Complete Communications Engineering

Much of the analysis in vocoders that goes into converting speech to parameters is based on the frequency domain. This is despite the fact that a Fast Fourier Transform (FFT) is rarely explicitly used. Often autocorrelation, which carries much of the same information, is used instead. Autocorrelation is used to determine, for example, pitch lags and Linear Predictive Coding (LPC) coefficients, which are both best viewed as analyzing the frequencies of the signal.

This frequency based analysis creates issues because the signal is worked on in blocks, usually of 5 to 30ms. The abrupt start and end of these blocks creates discontinuities. In order to make these discontinuities fit into a frequency based framework, high frequency anomalies appear. For pitch analysis, this masks any true high pitch energy in these anomalies. And for LPC analysis, the coefficients are trying to make predictions for the first few samples based on little information. This causes larger values for the coefficients that go along with the shortest lags. These anomalies can create audio artifacts: sounds that should not be present.

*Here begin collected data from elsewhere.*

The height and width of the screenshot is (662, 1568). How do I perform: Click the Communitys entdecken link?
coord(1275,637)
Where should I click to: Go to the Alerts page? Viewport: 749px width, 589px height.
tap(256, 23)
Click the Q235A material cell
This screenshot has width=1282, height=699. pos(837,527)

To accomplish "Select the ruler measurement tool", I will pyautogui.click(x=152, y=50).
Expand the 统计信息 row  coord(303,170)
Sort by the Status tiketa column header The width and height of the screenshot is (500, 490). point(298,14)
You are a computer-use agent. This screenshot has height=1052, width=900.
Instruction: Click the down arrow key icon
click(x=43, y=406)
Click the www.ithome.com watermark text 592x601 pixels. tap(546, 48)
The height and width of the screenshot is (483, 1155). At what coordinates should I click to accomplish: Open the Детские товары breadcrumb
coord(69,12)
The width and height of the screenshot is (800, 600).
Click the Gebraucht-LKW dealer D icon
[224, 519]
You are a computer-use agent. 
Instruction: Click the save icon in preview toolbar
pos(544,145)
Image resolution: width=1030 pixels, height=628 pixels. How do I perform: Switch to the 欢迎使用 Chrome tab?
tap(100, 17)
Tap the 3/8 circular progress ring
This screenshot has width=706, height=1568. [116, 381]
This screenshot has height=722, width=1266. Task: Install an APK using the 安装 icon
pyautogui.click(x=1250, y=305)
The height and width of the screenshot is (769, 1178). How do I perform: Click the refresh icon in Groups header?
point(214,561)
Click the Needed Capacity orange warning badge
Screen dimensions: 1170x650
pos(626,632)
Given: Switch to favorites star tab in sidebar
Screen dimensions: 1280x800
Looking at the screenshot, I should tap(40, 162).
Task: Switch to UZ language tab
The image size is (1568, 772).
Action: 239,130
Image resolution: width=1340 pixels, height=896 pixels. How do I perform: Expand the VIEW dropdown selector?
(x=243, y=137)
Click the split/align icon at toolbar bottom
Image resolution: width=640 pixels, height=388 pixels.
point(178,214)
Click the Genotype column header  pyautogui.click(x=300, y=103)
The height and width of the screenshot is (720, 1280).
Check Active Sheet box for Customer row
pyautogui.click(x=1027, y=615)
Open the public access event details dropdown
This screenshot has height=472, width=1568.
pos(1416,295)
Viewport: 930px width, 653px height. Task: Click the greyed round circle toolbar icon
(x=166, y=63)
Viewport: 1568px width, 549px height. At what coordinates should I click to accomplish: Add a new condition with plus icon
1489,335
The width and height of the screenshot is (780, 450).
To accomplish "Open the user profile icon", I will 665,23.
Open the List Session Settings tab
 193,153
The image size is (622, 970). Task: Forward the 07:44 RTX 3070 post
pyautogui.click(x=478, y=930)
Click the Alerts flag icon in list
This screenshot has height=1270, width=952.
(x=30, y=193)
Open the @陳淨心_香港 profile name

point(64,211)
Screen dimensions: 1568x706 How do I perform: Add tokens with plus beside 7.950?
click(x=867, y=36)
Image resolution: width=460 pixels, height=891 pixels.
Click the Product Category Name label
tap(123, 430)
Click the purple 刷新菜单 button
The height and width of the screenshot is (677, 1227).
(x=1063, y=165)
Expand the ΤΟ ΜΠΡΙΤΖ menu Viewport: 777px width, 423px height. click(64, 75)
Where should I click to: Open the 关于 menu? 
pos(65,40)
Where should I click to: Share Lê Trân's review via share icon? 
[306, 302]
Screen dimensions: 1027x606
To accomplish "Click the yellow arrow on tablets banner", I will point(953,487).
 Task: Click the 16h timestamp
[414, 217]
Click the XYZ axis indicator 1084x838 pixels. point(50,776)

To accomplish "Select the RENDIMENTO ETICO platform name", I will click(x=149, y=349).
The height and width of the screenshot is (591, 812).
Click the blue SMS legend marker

A solution to these problems is to use windowing. This is a technique where the signal is multiplied by a smooth function that equals 1 most of the time, but is 0 at the start and end of the block, and transitions smoothly between 0 and 1. This removes the discontinuities which cause the artifacts. A typical windowing function that is used is a sine window, which uses a sine curve to smoothly transition from 0 to 1 in the first part of the block and from 1 to 0 in the last part of the block. The sine window has the added advantage of being easily implementable. This is due to the recursive formula

sin(n θ) = 2cos(θ) * sin((n – 1) θ) – sin((n – 2) θ)

which allows successive values of the windowing function to be computed easily. Here θπ/length where length is how many samples we want to use to transition from 0 to 1.